Due to the high power level required on the output load, the amplifier final stage's structure differs from the design
used until now. This is due to the breakdown voltage limit on P-channel MosFET's, with is 200V. This final stage is
formed by several shunted MosFET's, where those of the positive branch are common-drain configured, and the
negative branch are mounted in common-source configuration.

The system's controlling device is a NE5534-type operational amplifier, with is internally compensated in order to
obtain gain levels equal or higher than three. The amplifier's feedback is given by a resistor and a capacitor
associated to the operational amplifier's non inverting input.

Transistors BF471 and BF472 are common-base configured, forming a current supply structure. This specific
transistor type is used because of the higher Vce voltage level required by this design. They perform
simultaneously two functions: they polarize the MosFET's gate-source junctions, keeping them on the conducting
edge, and they transfer the OpAmp's output voltage variations referred to signal ground.

The signal variations normally reflected by Q107 and referred to the positive power supply, are now needed to be
floating variations, and referred to the outputs. This function is done by Q109-110 (BF472), with are mounted
forming a Wilson-type mirror current supply. This mirror current supply transfers all of the current variations
detected while descending through Q109's collector, to similar variations on Q110's collector also downward
current. Resistors R167 and R174 are used to balance the current mirror, in order to avoid the use of transistors
with forcibly the same beta value. C138 and C141 suppress their resistance when high frequency signal is
processed. Diodes D126 and D127 avoid the transistors to get saturated, and R171 eliminates the loads on
BF472's bases (Baker Circuit).

The system requires about 12Vdc additional voltage upon the usual Vcc level, this allows a correct saturation and a
symmetric clipping at the higher MosFET's.

The correct polarization current value is adjusted by a 4K7 potentiometer connected to the BF transistor's emitter.
This adds an additional current to the current source output on the BF transistor's loading resistors.

In order to maintain the appropriate stand-by current level against varying temperature conditions, BD437-type
transistors are used. As they have a particular temperature-depending base-emitter voltage curve, this voltage is
used to keep a correct voltage reference for the current supply.

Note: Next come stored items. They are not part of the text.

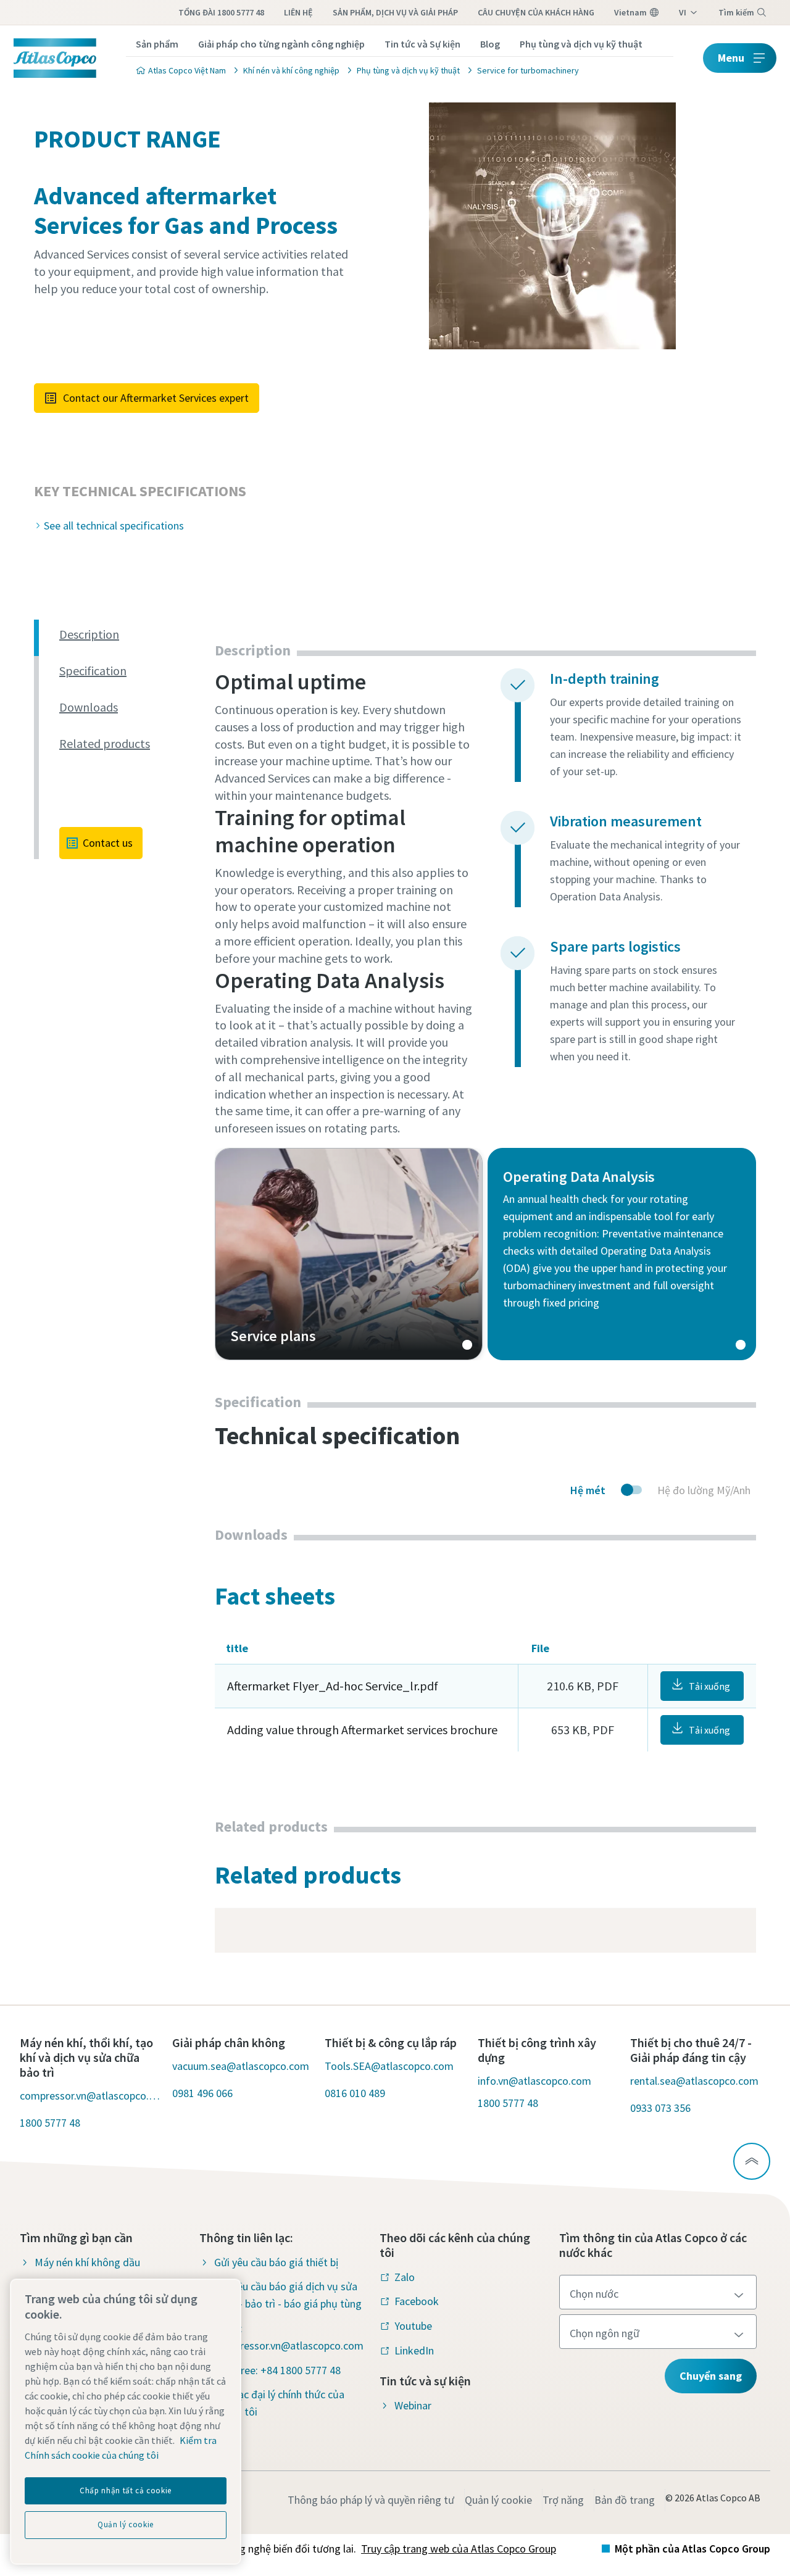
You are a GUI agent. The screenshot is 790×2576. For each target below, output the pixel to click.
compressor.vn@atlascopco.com (90, 2095)
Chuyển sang (711, 2376)
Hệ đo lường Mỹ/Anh (703, 1490)
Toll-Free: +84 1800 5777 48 (277, 2370)
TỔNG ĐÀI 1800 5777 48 (221, 12)
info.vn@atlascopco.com (534, 2081)
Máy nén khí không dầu (87, 2262)
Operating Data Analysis (621, 1254)
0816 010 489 (355, 2093)
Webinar (412, 2405)
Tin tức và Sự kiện (422, 44)
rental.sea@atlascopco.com (694, 2081)
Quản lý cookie (498, 2500)
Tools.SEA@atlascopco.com (389, 2066)
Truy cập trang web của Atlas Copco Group (458, 2548)
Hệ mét (587, 1490)
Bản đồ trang (624, 2500)
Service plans (349, 1254)
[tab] (132, 635)
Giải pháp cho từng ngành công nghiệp (281, 44)
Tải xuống (709, 1686)
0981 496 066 (202, 2093)
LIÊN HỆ (298, 12)
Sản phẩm (157, 44)
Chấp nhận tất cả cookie (126, 2490)
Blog (490, 44)
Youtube (413, 2326)
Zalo (404, 2277)
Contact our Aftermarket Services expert (156, 398)
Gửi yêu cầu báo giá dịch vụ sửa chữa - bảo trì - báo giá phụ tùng (288, 2295)
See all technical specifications (114, 525)
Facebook (416, 2301)
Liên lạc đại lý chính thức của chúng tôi (279, 2403)
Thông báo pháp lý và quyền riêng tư (371, 2500)
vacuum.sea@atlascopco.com (240, 2066)
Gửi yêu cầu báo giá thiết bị (276, 2262)
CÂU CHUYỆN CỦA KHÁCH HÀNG (536, 12)
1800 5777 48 (50, 2123)
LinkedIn (414, 2350)
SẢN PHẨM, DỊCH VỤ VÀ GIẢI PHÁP (395, 12)
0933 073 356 (660, 2108)
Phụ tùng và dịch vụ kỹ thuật (581, 44)
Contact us (108, 843)
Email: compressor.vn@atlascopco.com (289, 2337)
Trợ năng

As the temperature rises, the reference voltage
level decreases, the gate-source voltage also decreases and, finally, the bias current also decreases.

Transistors Q111 and Q112, and their corresponding twins at the lower branch, form a current-buffering circuit with
allows a fast charge and discharge of the power MosFET's gates.

The Zobel circuit, a resistance-capacitance-inductance formed network associated to the amplifier's output, tries to
keep the amplifier's output load impedance constant no matter with load value is connected to the output, or with
frequency is processed, in order to avoid phase shifts on the feedback signal.

To avoid the presence of DC voltage on the output, a diac-triac based system is used, with shorts the output to
signal ground in case the DC level reaches the diac's triggering value. To avoid this to happen when processing
correct signal (sine waveform, music...), the diac obtains its reference level from a filtering network formed by a
100K resistor and a 1µF capacitor.

The protections circuitry overhauls the MosFET's power consumption. Basically, this circuitry consists of two
important sections: MosFET's Id current monitoring, and MosFET's Vds value detection.